The absence of cascading liquidations, 25% delta skew and therefore the margin loaning ratio all recommend that Bitcoin worth bell-bottom at $56,500. 



The first rule of Bitcoin (BTC) trading ought to be “expect the unexpected.” in mere the past year alone, there are five instances of 20% or higher daily gains, similarly as 5 intraday 18% drawdowns. Truth to be told, the volatility of the past 3-months has been comparatively modest compared to recent peaks. 

Bitcoin historical 90-day annualized volatility. Source: TradingView

Whether it's multi-million greenback institutional fund managers or retail investors, traders unaccustomed Bitcoin are typically enchanted by a 19% correction once a local high. Even a lot of surprising to several is that the indisputable fact that this $13,360 correction from the Nov. 10 $69,000 incomparable high befell over 9 days. 

The downside move did not trigger alarming-raising liquidations

Cryptocurrency traders ar notoriously celebrated for high-leverage trading and in precisely the past four days nearly $600 million value of long (buy) Bitcoin futures contracts were liquidated. which may sound sort of a good enough range, however it represents but a pair of of the entire BTC futures markets. 

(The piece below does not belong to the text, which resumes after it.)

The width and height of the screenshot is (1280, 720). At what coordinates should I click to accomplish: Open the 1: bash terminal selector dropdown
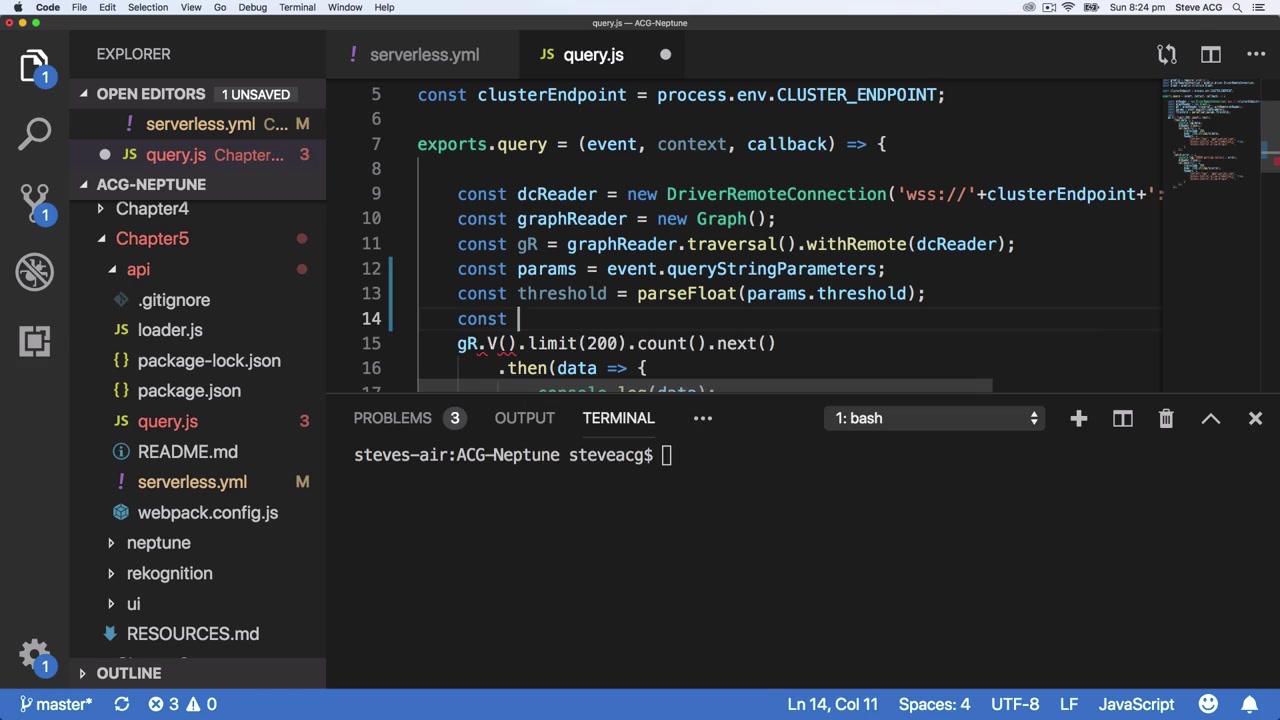(x=936, y=418)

Bitcoin futures aggregate open interest. Source: Coinglass.com

The first proof that the nineteen sink to $56,000 marked a neighborhood bottom is that the lack of a major liquidation event despite the sharp value move. Had there been excessive buyers' leverage at play, an indication of an unhealthy market, the open interest would have shown an abrupt amendment, the same as the one seen on Sept. 7. 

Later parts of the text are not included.